NASA SBIR 2003 Solicitation


PROPOSAL NUMBER: 03- II F7.01-8219
SUBTOPIC TITLE: High Power Electric Propulsion For Human Missions
PROPOSAL TITLE: Thermal Management of Superconducting Electromagnets in VASIMR Thrusters

PRINCIPAL INVESTIGATOR/PROJECT MANAGER (Name, E-mail, Mail Address, City/State/Zip, Phone)
William Baschnagel
Etna Rd., P.O. Box 71
Hanover, NH 03755-0071
U.S. Citizen or Legal Resident: Yes

The Variable Specific Impulse Magnetoplasma Rocket (VASIMR) engine currently being developed at NASA Johnson is an attractive technology for minimizing transit time and crew harm during future space exploration missions. One of the critical challenges in developing a flight engine is thermal management of the high-temperature, superconducting electromagnets used to constrain and accelerate the plasma. The innovation of the proposed project is a high-capacity turbo-Brayton cryocooler for this application. The cryocooler has heritage in the space-qualified cryocooler that was developed by Creare and installed on the Hubble Space Telescope. Turbo-Brayton cryocoolers are lightweight, compact, efficient, and highly reliable. The technology scales well to high cooling capacities and is simple to integrate with multiple cooling objects; attributes that are particularly beneficial for VASIMR systems. In Phase I, we developed a preliminary design of the thermal management system, addressing key issues regarding the application of turbo-Brayton cooling technology to VASIMR engines. In Phase II, we plan to build and demonstrate a brassboard thermal management system. Phase II is justified by the feasibility demonstrated in Phase I, by the relevance of the project to a development effort at NASA, and by the importance of this technology to NASA's goal of space exploration.

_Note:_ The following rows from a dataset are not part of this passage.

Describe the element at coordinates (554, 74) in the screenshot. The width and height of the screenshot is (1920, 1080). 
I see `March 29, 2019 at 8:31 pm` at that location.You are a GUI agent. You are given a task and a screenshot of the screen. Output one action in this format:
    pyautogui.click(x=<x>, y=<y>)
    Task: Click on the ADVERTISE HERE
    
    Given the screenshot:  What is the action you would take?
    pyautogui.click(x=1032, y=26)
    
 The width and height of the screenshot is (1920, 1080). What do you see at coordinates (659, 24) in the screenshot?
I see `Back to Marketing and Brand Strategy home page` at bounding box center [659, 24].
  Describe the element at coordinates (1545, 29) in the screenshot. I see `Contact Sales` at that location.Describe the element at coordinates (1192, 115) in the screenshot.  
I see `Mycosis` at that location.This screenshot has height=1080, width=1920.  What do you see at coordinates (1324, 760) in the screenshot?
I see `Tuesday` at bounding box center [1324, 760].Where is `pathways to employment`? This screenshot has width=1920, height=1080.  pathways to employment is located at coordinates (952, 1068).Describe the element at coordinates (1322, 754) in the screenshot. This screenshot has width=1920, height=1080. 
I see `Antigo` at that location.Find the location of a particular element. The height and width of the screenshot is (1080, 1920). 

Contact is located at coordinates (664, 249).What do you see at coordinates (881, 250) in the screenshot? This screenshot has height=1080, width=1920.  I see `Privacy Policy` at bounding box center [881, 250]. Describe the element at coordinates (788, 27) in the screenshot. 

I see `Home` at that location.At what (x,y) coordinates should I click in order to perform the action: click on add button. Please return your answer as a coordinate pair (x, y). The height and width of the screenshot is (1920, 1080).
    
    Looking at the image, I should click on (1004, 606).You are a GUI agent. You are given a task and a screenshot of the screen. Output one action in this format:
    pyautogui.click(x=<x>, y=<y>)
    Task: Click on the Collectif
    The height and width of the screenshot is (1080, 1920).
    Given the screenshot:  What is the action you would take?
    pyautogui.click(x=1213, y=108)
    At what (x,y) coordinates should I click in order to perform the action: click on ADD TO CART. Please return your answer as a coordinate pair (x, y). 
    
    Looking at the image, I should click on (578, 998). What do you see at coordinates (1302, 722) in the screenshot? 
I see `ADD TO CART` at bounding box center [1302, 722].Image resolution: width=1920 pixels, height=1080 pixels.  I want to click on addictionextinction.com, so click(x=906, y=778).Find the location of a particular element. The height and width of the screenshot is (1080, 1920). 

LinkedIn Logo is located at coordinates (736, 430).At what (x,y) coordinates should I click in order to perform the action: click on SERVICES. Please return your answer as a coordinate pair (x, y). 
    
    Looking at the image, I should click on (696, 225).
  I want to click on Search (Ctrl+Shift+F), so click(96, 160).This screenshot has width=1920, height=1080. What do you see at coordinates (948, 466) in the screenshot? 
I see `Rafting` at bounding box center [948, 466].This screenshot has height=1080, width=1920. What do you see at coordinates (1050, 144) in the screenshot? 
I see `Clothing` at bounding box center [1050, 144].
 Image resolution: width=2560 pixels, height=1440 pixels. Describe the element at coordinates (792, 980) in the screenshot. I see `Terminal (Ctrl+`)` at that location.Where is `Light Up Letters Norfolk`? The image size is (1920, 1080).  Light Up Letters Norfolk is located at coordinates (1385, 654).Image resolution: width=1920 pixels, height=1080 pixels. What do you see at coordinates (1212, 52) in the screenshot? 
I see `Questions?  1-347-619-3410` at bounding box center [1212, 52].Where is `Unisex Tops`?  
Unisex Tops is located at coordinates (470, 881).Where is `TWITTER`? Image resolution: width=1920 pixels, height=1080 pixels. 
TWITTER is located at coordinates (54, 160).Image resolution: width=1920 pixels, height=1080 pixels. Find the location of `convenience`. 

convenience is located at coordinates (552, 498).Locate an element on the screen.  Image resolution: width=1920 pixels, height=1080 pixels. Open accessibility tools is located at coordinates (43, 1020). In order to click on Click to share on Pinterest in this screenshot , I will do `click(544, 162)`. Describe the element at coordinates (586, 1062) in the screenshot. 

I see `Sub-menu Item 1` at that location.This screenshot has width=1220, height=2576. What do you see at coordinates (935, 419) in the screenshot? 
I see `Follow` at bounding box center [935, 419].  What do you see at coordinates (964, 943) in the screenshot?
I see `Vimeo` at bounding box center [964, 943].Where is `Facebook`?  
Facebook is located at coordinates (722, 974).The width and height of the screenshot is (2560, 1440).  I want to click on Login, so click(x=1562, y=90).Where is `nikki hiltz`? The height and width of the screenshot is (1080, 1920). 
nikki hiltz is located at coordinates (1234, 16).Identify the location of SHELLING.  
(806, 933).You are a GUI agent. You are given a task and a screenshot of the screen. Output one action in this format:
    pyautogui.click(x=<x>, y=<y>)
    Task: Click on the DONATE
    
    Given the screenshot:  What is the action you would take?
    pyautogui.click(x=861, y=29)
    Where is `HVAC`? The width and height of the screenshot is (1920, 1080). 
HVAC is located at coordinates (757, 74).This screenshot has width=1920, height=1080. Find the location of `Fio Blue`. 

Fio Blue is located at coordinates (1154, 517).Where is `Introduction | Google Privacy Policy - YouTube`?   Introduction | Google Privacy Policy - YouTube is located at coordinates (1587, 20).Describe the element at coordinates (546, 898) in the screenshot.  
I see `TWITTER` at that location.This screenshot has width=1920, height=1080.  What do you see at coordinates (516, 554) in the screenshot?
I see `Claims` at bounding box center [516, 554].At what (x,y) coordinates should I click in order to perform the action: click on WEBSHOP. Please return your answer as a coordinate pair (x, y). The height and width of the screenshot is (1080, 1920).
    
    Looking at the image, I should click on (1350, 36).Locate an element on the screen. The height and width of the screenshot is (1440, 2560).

Potential non-NASA commercial applications include cooling systems for high-temperature superconducting magnets in: magnetic resonance machines, AC/DC motors, generators, transformers, fault-current limiters, magnetic separators, transmission lines, and flywheel energy storage systems. Commercial applications for high-capacity cooling technology include commercial orbital transfer vehicles and satellites, as well as cryogenic gas separation, liquefaction, storage, and transportation systems.

This program will result in a thermal management system for high-temperature superconducting magnets that is lightweight, efficient, and simple to integrate. Space applications for the system beyond electric propulsion include other systems requiring a high-capacity cooler, such as cooling systems for: cryogen storage for extraterrestrial exploration missions, extended life orbital transfer vehicles, long-term geosynchronous missions, in-space propellant depots, and for extraterrestrial bases. Terrestrial applications include cooling systems for spaceport cryogen storage and for cryogen transportation systems.